TASK ITEM »
Beginning with the line that contains "You are a computer-use agent. The image", print each line to the end of the data exactly. Omit the pictures.
========================
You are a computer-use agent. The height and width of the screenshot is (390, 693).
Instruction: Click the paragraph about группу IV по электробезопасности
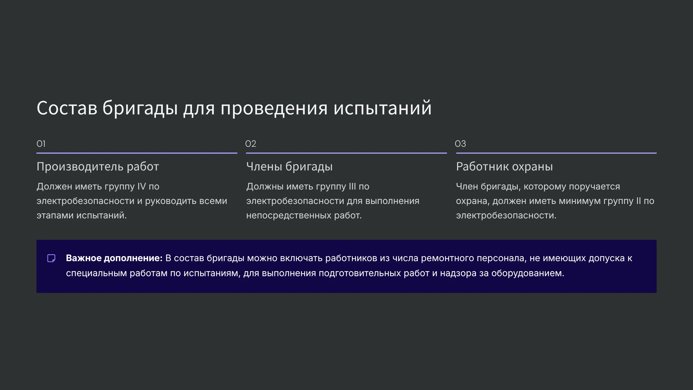132,201
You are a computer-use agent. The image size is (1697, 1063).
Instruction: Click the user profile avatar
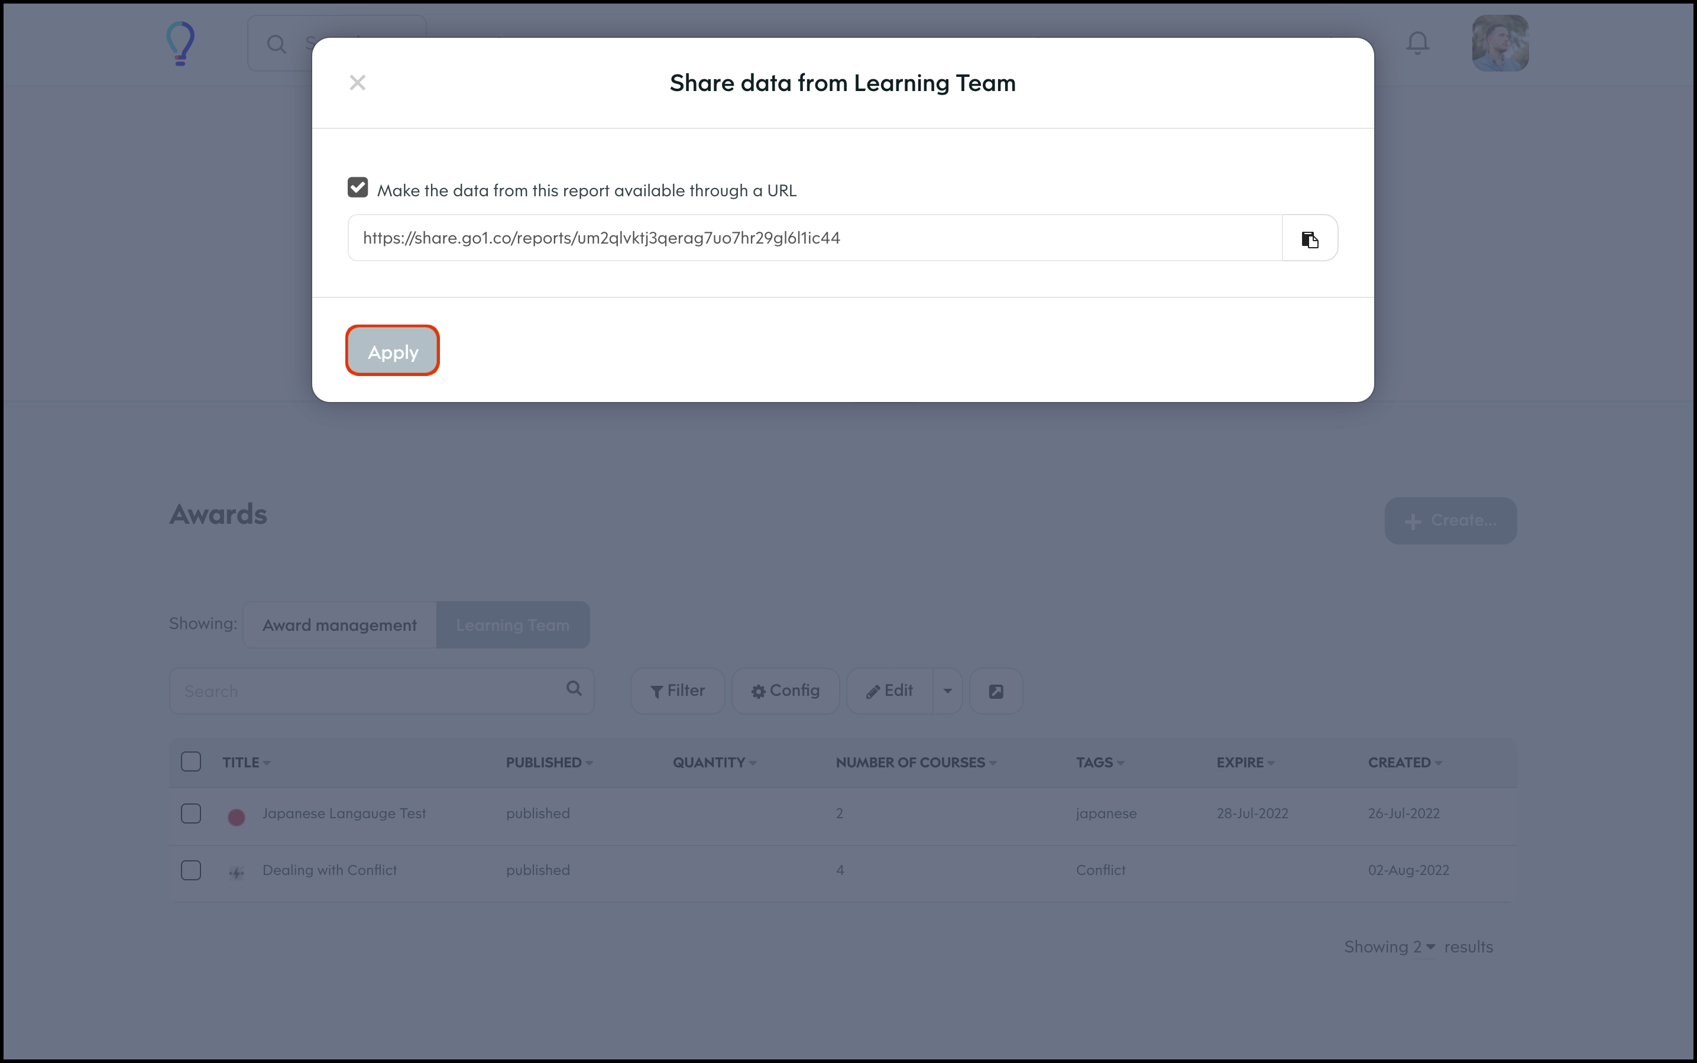click(1500, 44)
========================
SOLUTION BELOW »
You are a computer-use agent. The image size is (1697, 1063).
Instruction: Click the user profile avatar
click(1500, 44)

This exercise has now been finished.